Developer portal allows access to Pepper the robot
Developers are invited to join the new global Developer portal with SoftBank Robotics America (SBRA), the newly established headquarters of SoftBank Robotics Holdings. Developers who join this portal will have access to interactive technology like Pepper, the humanoid robot.

Pepper has emotion-recognition artificial intelligence, so developers can use this with their own code as part of next-generation computational platform development.

Developers can also download the beta version of the Pepper SDK for Android Studio so they can access tools and training to create new content and uses for Pepper. In the developer portal, there will be SBRA-led workshops and training, where users can directly access software and resources to work with Pepper. Forums on the portal give developers access to the engineers of Pepper to learn how else they can advance the technology.

Pepper supports Google’s Android OS and Google Mobile Services. Developers attending Google I/O can also learn more about the Pepper SK for Android Studio.

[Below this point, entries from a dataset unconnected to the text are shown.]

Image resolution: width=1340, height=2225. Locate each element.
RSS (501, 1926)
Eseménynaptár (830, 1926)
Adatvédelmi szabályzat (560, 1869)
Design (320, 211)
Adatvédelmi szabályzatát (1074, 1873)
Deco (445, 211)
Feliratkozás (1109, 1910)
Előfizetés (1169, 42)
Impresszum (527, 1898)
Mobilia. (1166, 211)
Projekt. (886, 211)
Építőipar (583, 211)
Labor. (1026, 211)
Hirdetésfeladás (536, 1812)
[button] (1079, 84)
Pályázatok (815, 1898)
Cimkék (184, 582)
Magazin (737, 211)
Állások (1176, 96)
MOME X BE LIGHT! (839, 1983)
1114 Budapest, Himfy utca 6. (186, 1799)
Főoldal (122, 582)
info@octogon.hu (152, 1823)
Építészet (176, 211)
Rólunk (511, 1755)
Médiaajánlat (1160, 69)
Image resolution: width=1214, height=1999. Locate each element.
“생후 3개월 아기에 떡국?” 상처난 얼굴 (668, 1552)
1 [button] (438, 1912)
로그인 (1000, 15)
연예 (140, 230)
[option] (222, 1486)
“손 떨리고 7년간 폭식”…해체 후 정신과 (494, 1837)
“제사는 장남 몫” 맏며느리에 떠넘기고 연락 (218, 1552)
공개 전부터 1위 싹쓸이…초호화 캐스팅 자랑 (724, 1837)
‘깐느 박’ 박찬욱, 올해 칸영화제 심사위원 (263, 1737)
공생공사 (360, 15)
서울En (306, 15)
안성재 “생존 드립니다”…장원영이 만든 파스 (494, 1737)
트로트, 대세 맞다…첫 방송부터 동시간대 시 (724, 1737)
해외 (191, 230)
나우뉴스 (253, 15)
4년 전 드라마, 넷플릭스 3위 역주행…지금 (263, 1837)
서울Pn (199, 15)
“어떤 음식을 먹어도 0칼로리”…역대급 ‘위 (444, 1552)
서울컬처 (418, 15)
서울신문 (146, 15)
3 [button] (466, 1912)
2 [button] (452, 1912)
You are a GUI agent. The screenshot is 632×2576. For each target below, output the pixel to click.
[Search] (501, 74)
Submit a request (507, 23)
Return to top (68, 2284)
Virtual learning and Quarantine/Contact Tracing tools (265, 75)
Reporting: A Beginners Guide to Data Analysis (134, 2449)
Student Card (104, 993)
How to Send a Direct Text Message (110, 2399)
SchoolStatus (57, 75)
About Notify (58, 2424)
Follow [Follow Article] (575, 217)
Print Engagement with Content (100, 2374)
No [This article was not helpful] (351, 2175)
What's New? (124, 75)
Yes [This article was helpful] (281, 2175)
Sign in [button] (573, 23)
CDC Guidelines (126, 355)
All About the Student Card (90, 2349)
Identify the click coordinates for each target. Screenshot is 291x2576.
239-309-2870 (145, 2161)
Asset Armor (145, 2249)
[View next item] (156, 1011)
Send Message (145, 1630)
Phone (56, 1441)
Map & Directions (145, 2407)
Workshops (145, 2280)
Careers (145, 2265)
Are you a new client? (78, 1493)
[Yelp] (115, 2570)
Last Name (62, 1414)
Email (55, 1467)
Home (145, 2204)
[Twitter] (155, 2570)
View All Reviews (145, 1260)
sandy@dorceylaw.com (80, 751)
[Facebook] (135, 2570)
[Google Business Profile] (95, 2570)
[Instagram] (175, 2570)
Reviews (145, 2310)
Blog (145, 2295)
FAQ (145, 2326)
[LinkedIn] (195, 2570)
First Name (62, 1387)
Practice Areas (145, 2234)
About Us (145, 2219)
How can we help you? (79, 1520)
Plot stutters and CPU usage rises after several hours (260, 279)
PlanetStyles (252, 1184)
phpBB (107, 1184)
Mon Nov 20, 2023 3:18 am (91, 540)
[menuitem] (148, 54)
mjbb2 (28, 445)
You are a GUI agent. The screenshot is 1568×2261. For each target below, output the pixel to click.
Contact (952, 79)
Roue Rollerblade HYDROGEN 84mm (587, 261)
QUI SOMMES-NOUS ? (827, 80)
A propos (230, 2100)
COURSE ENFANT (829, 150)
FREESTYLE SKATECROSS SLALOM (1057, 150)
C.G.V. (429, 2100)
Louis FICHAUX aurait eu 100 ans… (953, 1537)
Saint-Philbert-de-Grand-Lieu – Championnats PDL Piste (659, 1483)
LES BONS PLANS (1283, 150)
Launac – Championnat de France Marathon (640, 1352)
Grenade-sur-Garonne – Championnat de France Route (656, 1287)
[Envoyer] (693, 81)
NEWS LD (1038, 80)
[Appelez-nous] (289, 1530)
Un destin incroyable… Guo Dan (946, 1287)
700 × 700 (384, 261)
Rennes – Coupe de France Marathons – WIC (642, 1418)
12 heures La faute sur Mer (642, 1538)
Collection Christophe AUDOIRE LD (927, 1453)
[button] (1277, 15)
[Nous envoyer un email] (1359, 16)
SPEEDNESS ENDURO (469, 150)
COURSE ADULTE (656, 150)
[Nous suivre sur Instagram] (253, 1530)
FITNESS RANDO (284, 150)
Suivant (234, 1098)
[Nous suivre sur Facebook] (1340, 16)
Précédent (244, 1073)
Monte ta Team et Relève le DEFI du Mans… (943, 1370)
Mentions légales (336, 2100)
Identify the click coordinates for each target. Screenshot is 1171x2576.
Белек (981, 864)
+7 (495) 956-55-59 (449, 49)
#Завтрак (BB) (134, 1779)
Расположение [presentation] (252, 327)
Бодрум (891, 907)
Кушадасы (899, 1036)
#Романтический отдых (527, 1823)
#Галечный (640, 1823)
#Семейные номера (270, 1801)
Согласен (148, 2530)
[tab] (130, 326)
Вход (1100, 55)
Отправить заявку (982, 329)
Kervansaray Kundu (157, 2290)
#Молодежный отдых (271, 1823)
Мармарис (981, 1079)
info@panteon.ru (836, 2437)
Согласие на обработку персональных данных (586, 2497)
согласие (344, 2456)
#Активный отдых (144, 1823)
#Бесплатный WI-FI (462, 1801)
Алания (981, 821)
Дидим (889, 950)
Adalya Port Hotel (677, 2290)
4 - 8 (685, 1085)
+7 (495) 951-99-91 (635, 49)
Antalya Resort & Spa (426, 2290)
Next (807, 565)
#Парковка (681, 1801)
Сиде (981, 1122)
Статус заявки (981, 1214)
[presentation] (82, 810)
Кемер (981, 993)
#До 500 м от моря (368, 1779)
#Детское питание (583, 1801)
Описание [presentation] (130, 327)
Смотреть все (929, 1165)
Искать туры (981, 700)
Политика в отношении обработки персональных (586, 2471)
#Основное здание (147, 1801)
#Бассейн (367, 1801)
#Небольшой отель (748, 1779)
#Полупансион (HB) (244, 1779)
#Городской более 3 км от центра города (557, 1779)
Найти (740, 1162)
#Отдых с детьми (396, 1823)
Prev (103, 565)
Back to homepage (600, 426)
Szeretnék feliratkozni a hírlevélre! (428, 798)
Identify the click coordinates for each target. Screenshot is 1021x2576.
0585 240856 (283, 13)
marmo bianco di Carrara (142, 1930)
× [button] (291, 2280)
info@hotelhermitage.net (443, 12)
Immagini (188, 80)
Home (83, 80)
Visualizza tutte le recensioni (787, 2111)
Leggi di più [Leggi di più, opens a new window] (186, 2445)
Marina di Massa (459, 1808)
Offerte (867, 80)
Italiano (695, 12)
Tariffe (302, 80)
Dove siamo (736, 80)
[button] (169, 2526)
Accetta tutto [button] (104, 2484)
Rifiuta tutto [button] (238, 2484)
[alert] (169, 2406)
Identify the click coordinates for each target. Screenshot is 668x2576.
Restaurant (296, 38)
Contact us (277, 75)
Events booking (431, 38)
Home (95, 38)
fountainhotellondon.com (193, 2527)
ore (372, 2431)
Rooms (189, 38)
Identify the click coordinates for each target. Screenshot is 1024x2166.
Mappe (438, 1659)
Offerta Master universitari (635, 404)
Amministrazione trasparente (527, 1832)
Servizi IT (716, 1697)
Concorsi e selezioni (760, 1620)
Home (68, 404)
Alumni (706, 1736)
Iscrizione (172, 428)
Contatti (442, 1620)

Hacker wants to sell 117 million LinkedIn e-mails and passwords
A hacker is trying to sell the account information that includes passwords and e-mails of 117 million LinkedIn users, according to Motherboard.

Back in 2012, there was a LinkedIn breach, and the company never clarified how many users were affected, wrote Motherboard. This hacker, who calls himself Peace, told Motherboard that the data was stolen during this breach, and at the time there were only 6.5 million encrypted passwords affected.

Peace is selling this data on an illegal Web marketplace called TheRealDeal for five bitcoin (US$2,200). Peace and another data search engine that claims to have the data (named Leaked Source) said that there are 167 million accounts hacked in the database.

Motherboard received this update yesterday:

“Yesterday, we became aware of an additional set of data that had just been released that claims to be e-mail and hashed password combinations of more than 100 million LinkedIn members from that same theft in 2012,“ the company’s chief information security officer Cory Scott wrote in a blog post. “We are taking immediate steps to invalidate the passwords of the accounts impacted, and we will contact those members to reset their passwords. We have no indication that this is as a result of a new security breach.“

Programming challenge with AI bots
“Four legendary heroes were fighting for the land of Vindinium, making their way in the dangerous woods, slashing goblins and stealing gold mines, and looking for a tavern where to drink their gold.”

For those programmers that love a good game, Vindinium is an artificial intelligence programming challenge that is looking for challengers. Users can take control of a hero using the programming language of their choice, then fight with other AIs for a predetermined amount of turns. The hero with the most gold will win.

Programmers can create their bots and register their AI on the server. Starter packs implement a bot that can move in a random direction on each turn, and Vindinium takes care of the HTTP and JSON parsing so users can focus on game logic.